One of the by-products of using a built-in pickup with an acoustic instrument is that it allows the player to record with the headphones. That means that the player can record near the monitor speakers or in the control room, since the transfer feedback will be diminished. (music playing) After you've plugged the instrument into the direct box in the output of the box into a console, like preamp or DAW, flip the ground switch to find the quietest setting.

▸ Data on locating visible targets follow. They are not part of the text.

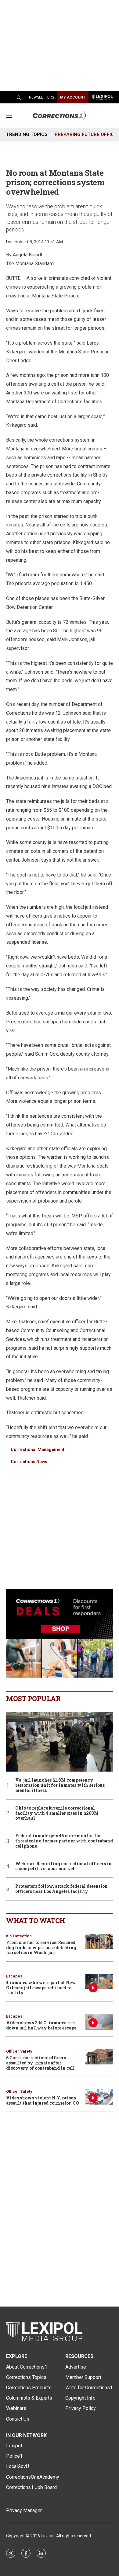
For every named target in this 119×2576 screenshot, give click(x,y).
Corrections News (29, 1461)
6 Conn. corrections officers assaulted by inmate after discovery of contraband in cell (40, 2063)
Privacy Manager (24, 2510)
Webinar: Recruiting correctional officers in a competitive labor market (63, 1866)
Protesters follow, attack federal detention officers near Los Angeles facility (61, 1889)
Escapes (14, 1976)
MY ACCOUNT (72, 97)
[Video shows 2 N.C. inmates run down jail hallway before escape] (99, 2021)
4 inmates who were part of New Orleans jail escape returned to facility (41, 1988)
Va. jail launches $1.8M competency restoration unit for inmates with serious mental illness (60, 1785)
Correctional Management (37, 1449)
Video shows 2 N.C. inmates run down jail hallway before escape (41, 2025)
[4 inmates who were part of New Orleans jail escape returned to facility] (99, 1981)
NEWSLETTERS (41, 97)
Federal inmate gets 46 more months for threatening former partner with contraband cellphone (64, 1841)
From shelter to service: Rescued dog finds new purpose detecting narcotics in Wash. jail (41, 1947)
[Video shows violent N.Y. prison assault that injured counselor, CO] (99, 2097)
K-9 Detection (19, 1936)
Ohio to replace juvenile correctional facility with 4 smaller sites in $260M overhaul (57, 1813)
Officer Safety (19, 2051)
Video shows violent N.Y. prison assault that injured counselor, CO (42, 2100)
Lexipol (47, 2535)
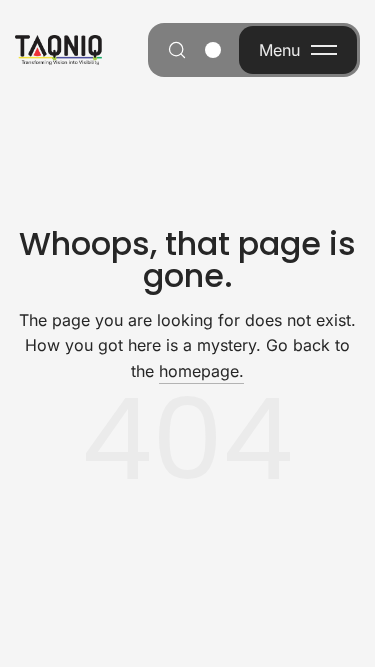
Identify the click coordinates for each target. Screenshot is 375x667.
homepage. (201, 371)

(music playing) The real secret to getting a great sounding direct recording is compression and plenty of it. Depending upon the type of pick up that's being used, the output can be less than that of a microphone and not as tonally balanced. That's why it's important to always use some compression to keep the sound at relatively same level. Plug a hardware compressor either into the output of the mic preamp or an insert on the console. If you use the compressor plug-in, it might cause a delay in the sound to make it difficult for the player to play to.
Start with the compressor set to a 4:1 compression ratio with the attack sets to its lowest and the release set to its fastest. (music playing) Set the threshold so there's about 5 or 6 dB of compression happening. Depending upon the type of rhythm that the musician is playing, you may want to decrease the attack time so the compressor reacts faster. Be aware that the sound will begin to dull if the attack is too fast. Increase your release time so it agrees with the pulse of the track.
Set the output control so that the level stays around -10 dB. (music playing) That's how you record an instrument with a pickup. Plug into a direct box and select the ground switch position that has the least amount of noise, add a hardware compressor to the signal chain with the settings outline in this movie, then lower the threshold control until there's about 5 dB or 6 dB of compression indicating on the meter.